ザハ案から隈研吾設計に変更になった後も、聖火台はどこについている? とか、サブトラックがなければ陸上競技場として使えないのでは? といった問題が噴出。五輪後の維持費問題も浮上して暗雲漂うばかり。(記事画像はダイヤモンドオンライン「新国立競技場やっぱり無駄だらけ、五輪後の採算に赤信号」 2017年11月28日より)



↑そもそも開催地決定の経緯に賄賂や不正工作疑惑が持ち上がり、フランスで訴訟も起こされる。(記事画像はREUTERSより



↑挙げ句の果てに……。(記事画像は時事ドットコムより

これだけのデタラメや不正を重ねてきたのだから、「呪い」などではなく、石原慎太郎の言葉を借りれば「まさに天罰」というべきだろう。

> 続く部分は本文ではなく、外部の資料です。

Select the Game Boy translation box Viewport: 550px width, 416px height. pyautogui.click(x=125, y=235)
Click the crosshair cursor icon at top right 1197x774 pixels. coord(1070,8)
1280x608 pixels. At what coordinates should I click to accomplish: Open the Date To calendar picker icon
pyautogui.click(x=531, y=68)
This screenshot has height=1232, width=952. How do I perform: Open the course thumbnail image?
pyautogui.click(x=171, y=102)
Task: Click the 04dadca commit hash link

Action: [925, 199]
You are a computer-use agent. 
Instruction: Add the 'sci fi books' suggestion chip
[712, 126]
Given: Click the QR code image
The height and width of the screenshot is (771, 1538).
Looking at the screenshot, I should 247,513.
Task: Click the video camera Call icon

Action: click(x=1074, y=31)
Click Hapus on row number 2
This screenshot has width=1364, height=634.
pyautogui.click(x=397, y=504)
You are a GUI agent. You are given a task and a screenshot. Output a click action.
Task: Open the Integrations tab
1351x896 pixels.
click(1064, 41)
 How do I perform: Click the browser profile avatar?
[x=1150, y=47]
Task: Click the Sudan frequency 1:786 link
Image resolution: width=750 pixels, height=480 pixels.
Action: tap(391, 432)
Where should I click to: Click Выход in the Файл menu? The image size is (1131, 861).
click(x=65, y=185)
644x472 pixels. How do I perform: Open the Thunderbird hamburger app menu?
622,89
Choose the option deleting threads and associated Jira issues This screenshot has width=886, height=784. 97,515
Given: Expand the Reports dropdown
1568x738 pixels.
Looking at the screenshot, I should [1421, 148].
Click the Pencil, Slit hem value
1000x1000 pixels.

この五輪招致がなければ、国も東京都も、今これだけ緊急支出が必要なときに、もっと余裕を持ってコロナ対策などに向き合えた。
海外からの渡航者チェックによるウイルス水際防止作戦があそこまでガバガバゆるゆるになることもなかったかもしれない。

謙虚さを失い、利権政治の沼にどっぷり浸かったままここまで来てしまった日本。

なぜこんなことをいつまでも続けているのか。
この不愉快な備忘録を見ながら、メディアや政治家だけでなく、我々一般市民も大いに反省する必要がある。